Miguel A. Lopes/Lusa

CEO do Lloyds diz que não havia alternativa a baixar salários (reais e nominais) em Portugal para ajustar a economia. E que isso fez com que os salários em Portugal e em Espanha variassem face aos alemães cerca de 30% nos últimos oito anos. "Melhorar" é, neste caso, em relação à competitividade. Ou seja, os salários caíram face aos alemães

Na abertura da conferência anual do "Jornal de Negócios", que debate esta sexta-feira os "Caminhos do crescimento" e as "Tendências na Europa, na Banca e na Economia", António Horta Osório afirmou que os salários dos portugueses e dos espanhóis registaram uma "melhoria" de 30% em relação aos dos alemães nos últimos oito anos. 

No caso, "melhoria" é em relação à competitividade, pelo que resulta de variações em termos reais desfavoráveis aos trabalhadores portugueses. 

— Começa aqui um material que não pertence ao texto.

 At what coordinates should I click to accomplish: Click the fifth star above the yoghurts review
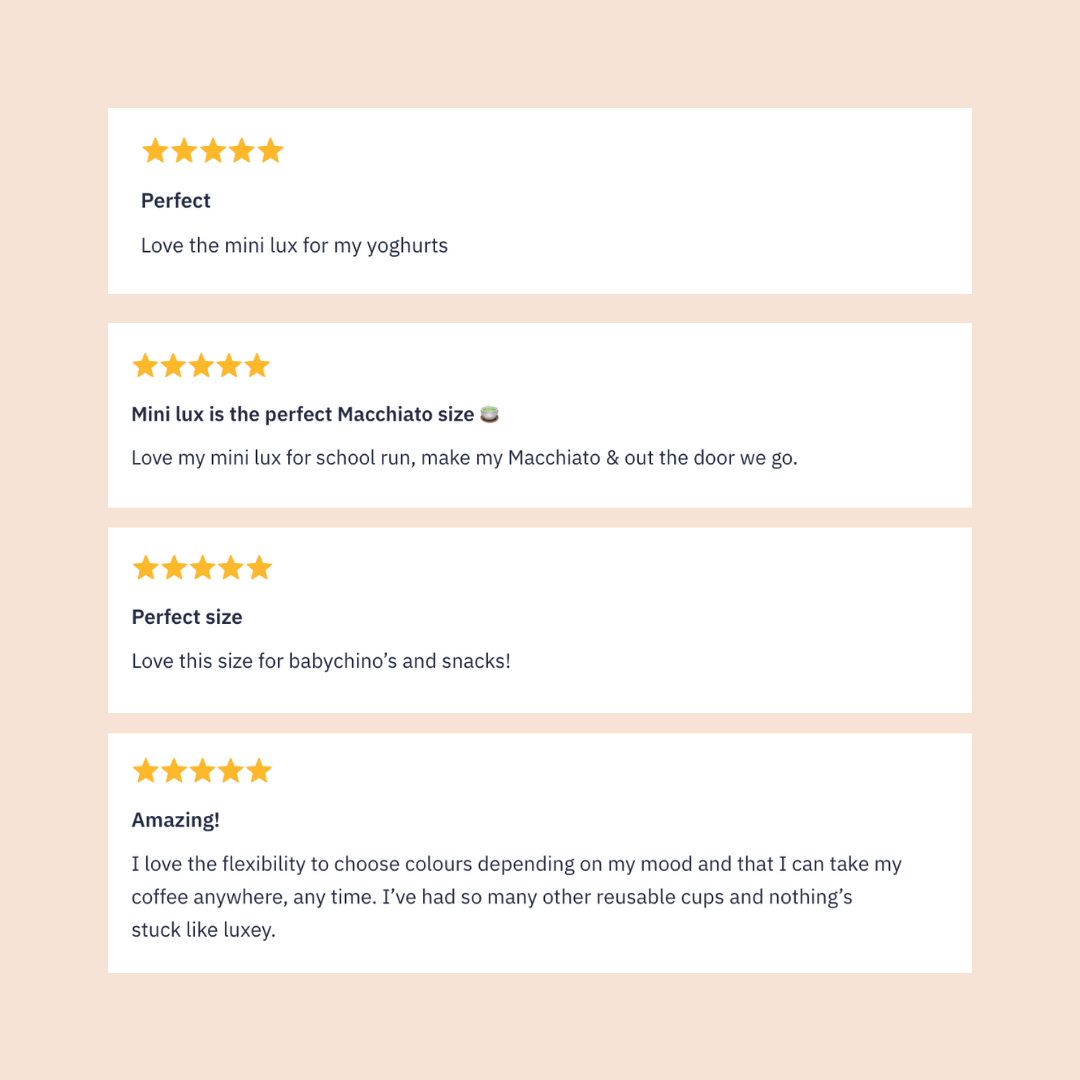[271, 152]
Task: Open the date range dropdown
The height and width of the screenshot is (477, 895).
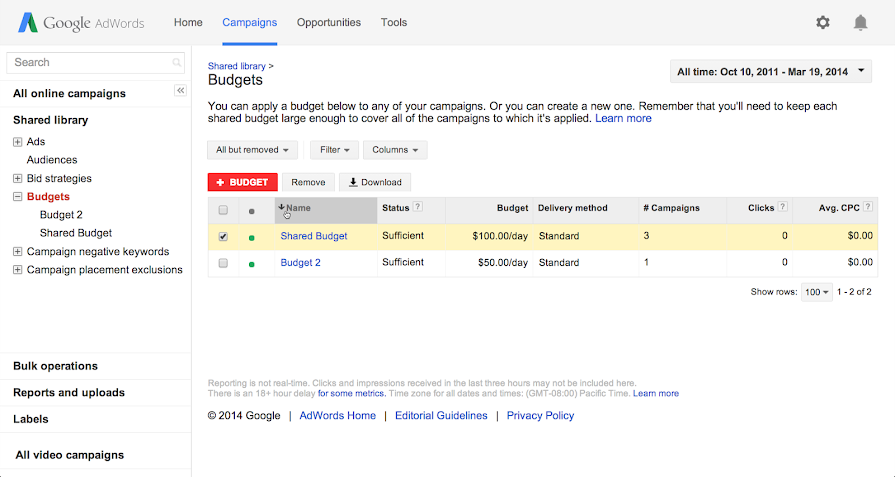Action: click(771, 72)
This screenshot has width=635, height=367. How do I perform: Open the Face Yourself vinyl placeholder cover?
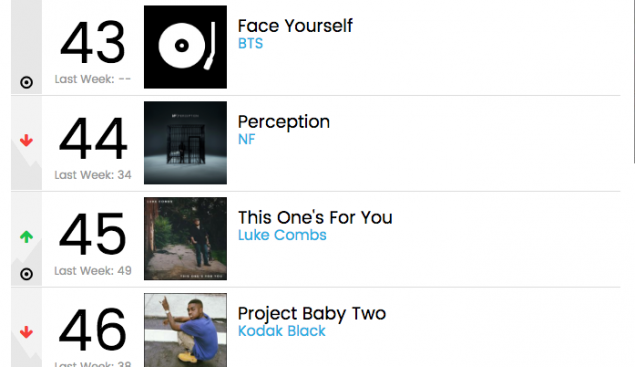point(185,47)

Segundo o banqueiro, CEO do Lloyds, esta crise foi antecedida por período de "crescimento em precedentes" que teve com base o aumento das exportações. "Em cerca de 30 anos passaram de 20% para 30% do PIB, o que tem consequências enormes ao nível do aumento da riqueza dos países", declarou.

"Como em qualquer família temos que viver dentro das nossas posses. Quando se baixa a procura interna isso tem um enorme impacto ao nível desemprego. A solução é aumentar as exportações", acrescentou.

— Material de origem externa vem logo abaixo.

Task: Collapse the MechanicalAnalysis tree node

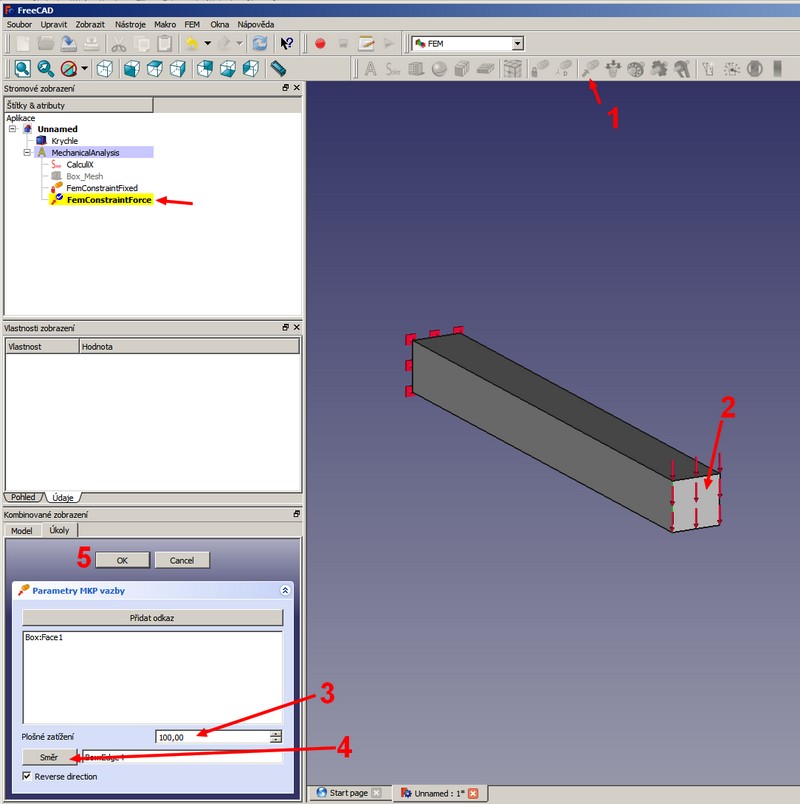Action: click(27, 153)

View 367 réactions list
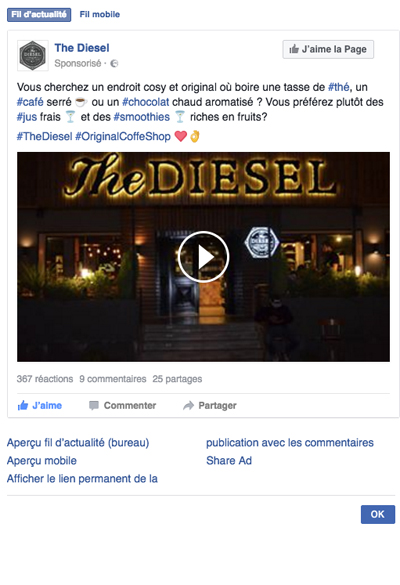[x=45, y=379]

Horta Osório sustentou ainda que importante tirar lições desta crise para não se não repetirem os mesmos erros no futuro.  "No caso português, além da dívida global ter passado de 270 para 340% do PIB, Portugal tem um problema especialmente preocupante porque tem dívida ao nível público e das empresas", sublinhou.

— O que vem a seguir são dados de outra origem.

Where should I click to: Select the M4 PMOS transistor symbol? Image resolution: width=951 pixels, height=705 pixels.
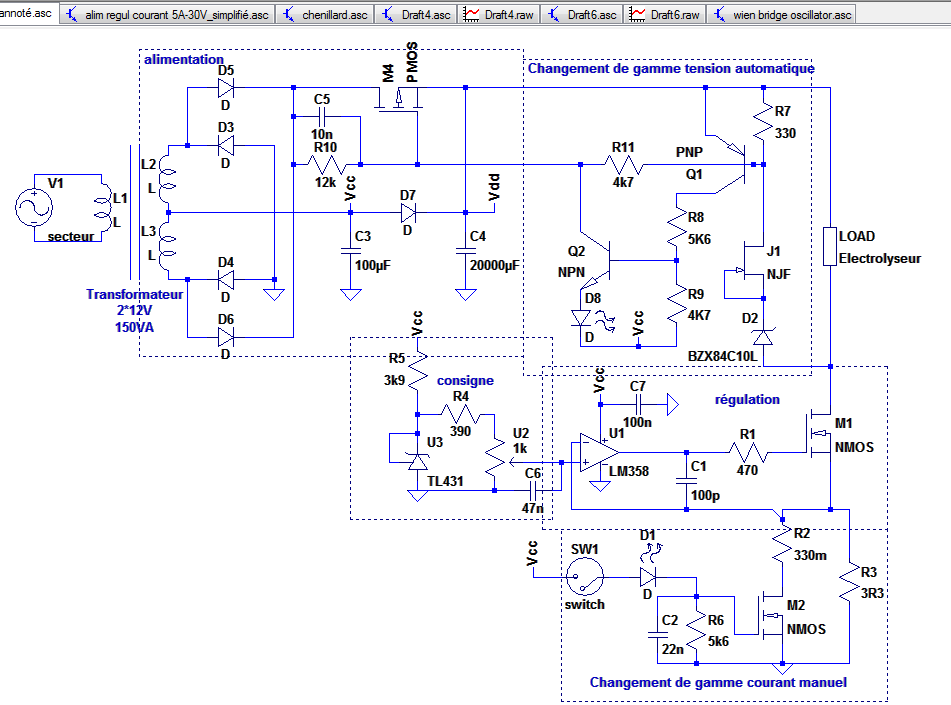point(398,99)
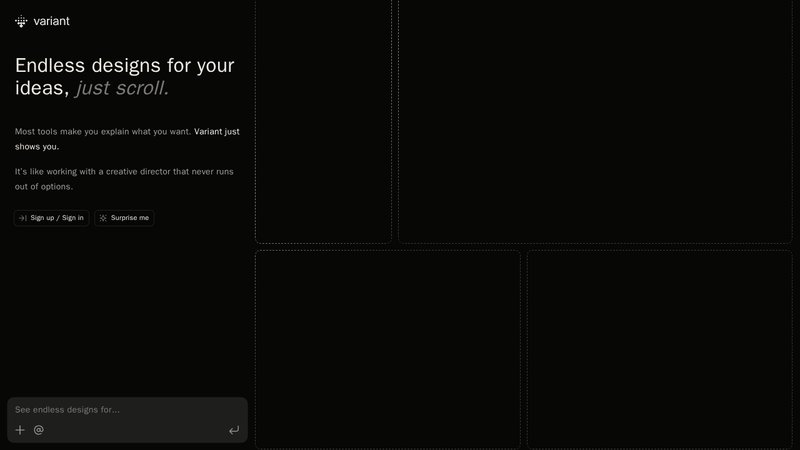
Task: Click the 'Endless designs for your' headline
Action: (125, 66)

Defendendo que as reformas estruturais, tal como insiste o FMI, são o caminho para a recuperação económica, Horta Osório frisou que estas devem ser orientadas sobretudo para a melhoria da competitividade e para a correção dos desequilibrios externos. 

António Horta Osório apontou ainda imigração como um dos caminhos possíveis para a recuperação económica, dando como exemplo o caso de Singapura.